Suppression by beta-mercaptoethanol of the intracellular hormonal dynamics of human chorionic gonadotropin-beta subunit (hCG-beta) in BeWo choriocarcinoma cells

Abstract

The effects of beta-mercaptoethanol (ME) on the steady-state level of mRNA of the human chorionic gonadotropin-beta subunit (hCG-beta) and the intracellular hormonal dynamics of the product protein were examined in BeWo cells, a choriocarcinoma cell line, using Northern blot analysis and a radioimmunoassay (RIA) specific for hCG-beta. ME reduced both medium and intracellular contents of hCG-beta in a dose-dependent manner, with its minimum effective dose being 0.01 per cent. The highest dose used (0.1 per cent) caused more than 90 per cent inhibition with both parameters, without affecting the cell number and the cell viability as verified by trypan blue exclusion. Significant reductions in both the medium and intracellular contents began to occur 6 h after the onset of incubation with ME. The ME-induced suppressions were reversible. Northern blot analysis showed that ME had no effects on the steady-state level of hCG-beta mRNA. When medium and cell lysates collected from ME-free incubations were incubated with 0.03 per cent ME, there were significant reductions of immunoreactive hCG-beta with both the medium and cell lysates. The magnitude of reduction, however, was much greater with the latter (75 per cent) than with the former (25 per cent).
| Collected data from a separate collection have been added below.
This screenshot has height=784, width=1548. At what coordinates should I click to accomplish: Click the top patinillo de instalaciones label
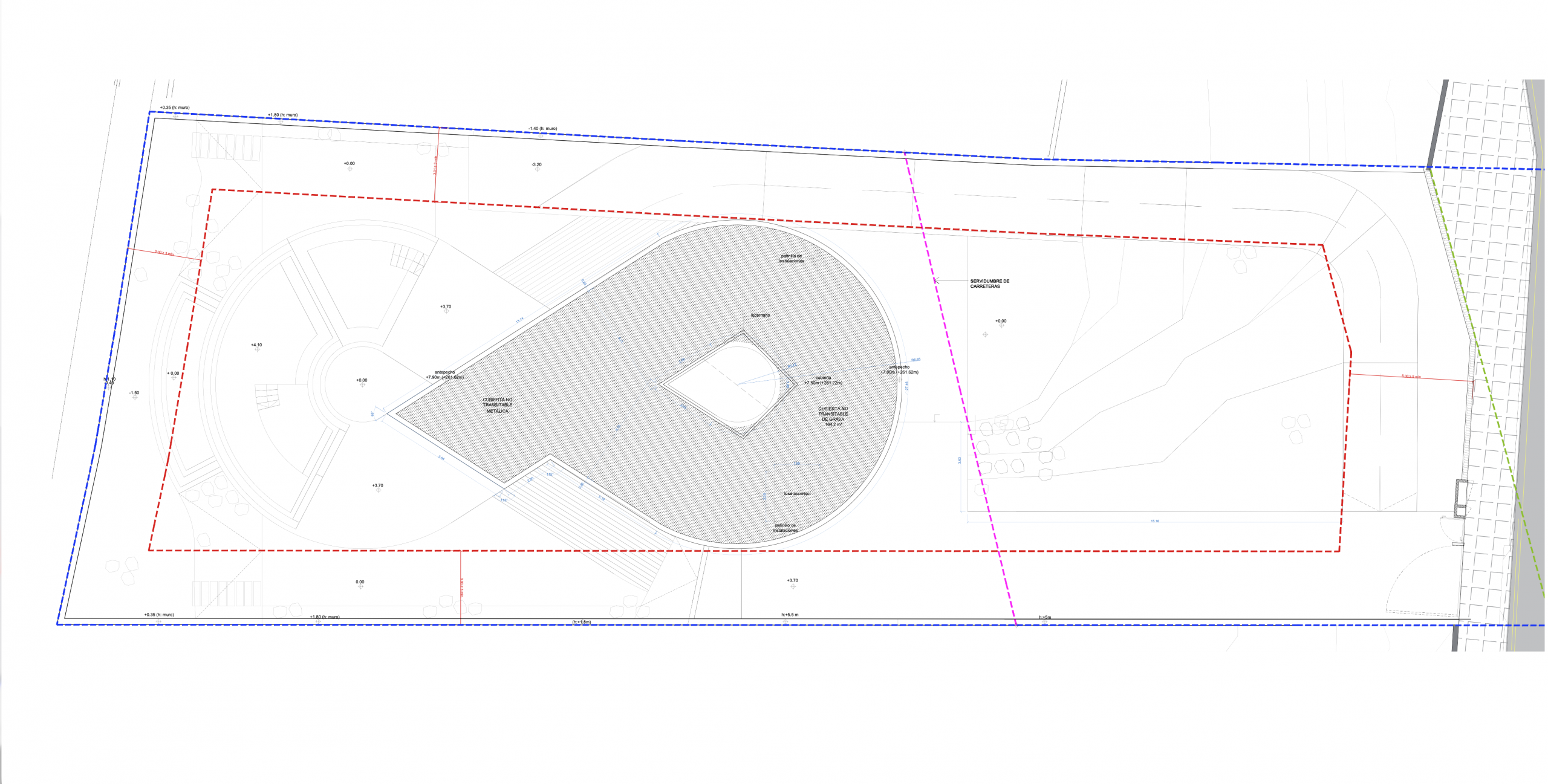click(792, 258)
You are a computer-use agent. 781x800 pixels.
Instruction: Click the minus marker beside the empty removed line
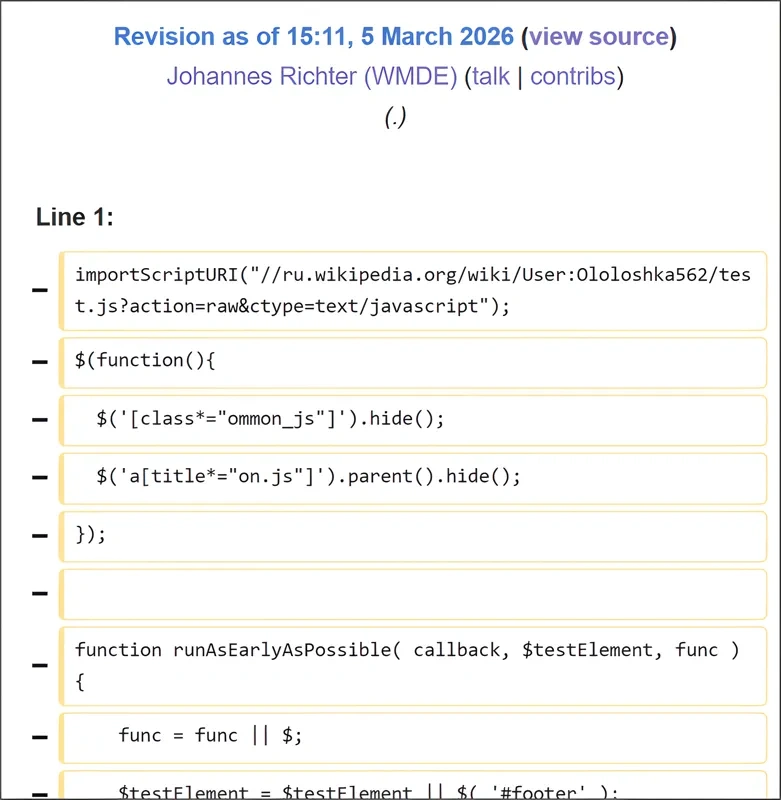[x=40, y=593]
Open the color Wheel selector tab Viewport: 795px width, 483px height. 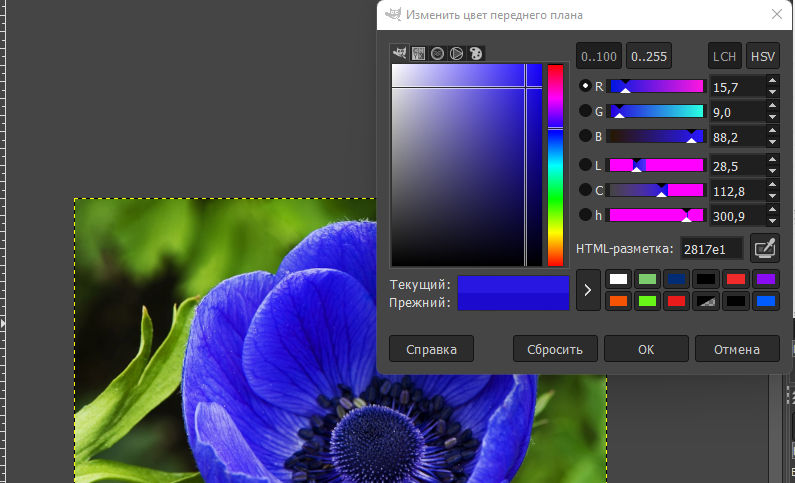[456, 53]
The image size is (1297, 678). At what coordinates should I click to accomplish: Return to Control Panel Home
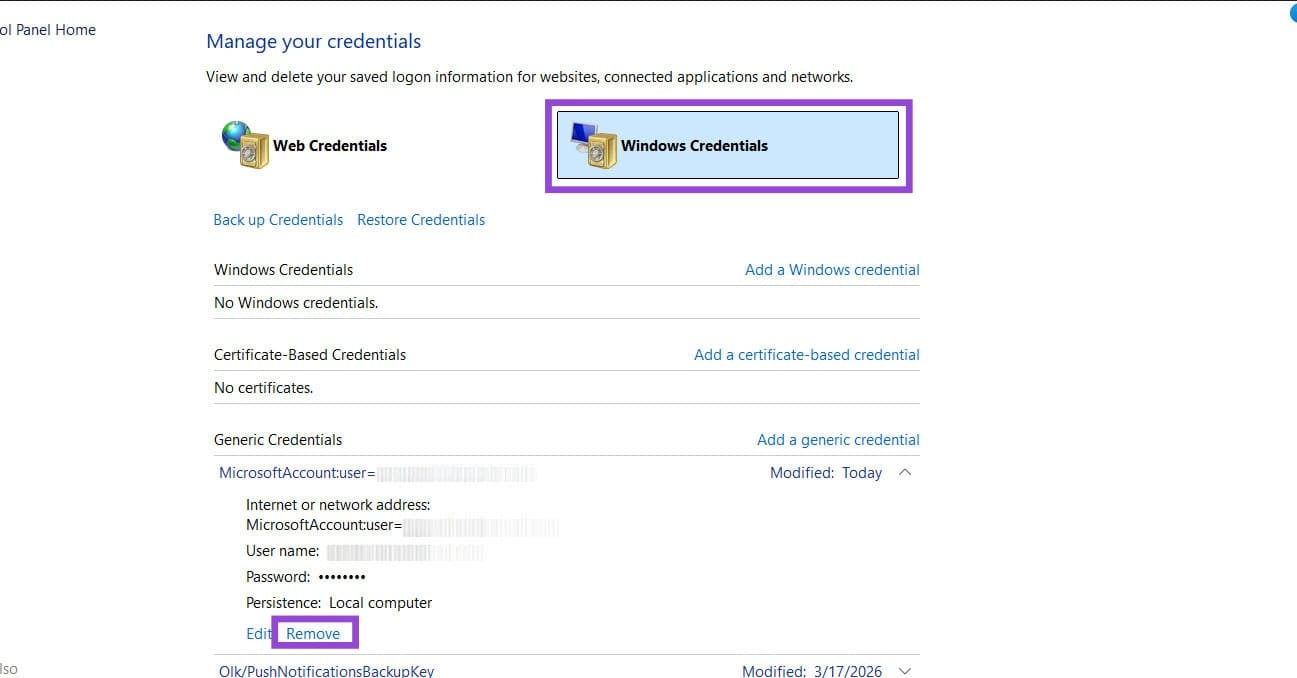pos(48,29)
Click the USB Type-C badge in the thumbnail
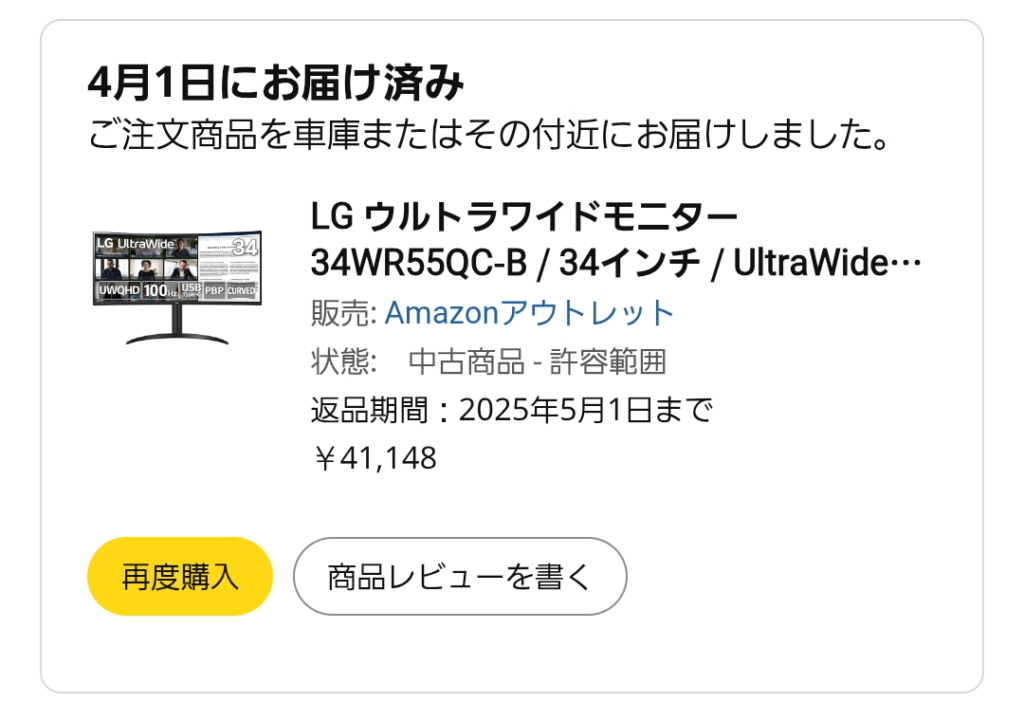This screenshot has height=703, width=1024. (191, 291)
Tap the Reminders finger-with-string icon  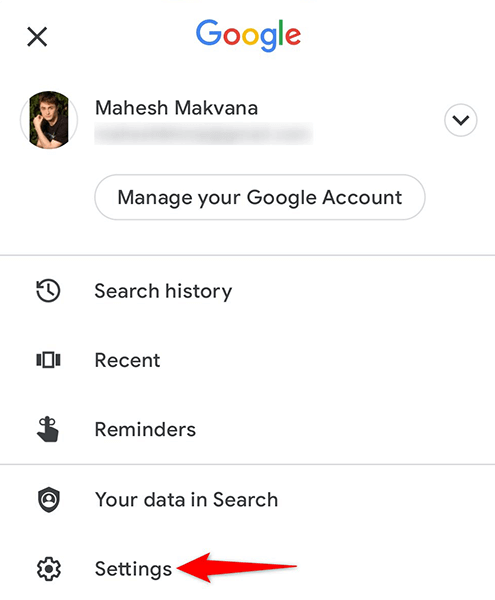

In contrast, the hCG-beta immunoreactivity of the RIA reference preparation was unaffected by incubation with ME. These results suggested that the major target(s) of ME action were the intracellularly located hCG-beta molecule, presumably its intramolecular disulphide bonds. It must also be pointed out that the hCG-beta molecule synthesized and secreted by BeWo cells have some structural deviation from the reference standard molecule of normal trophoblastic origin to explain the differential susceptibility to ME.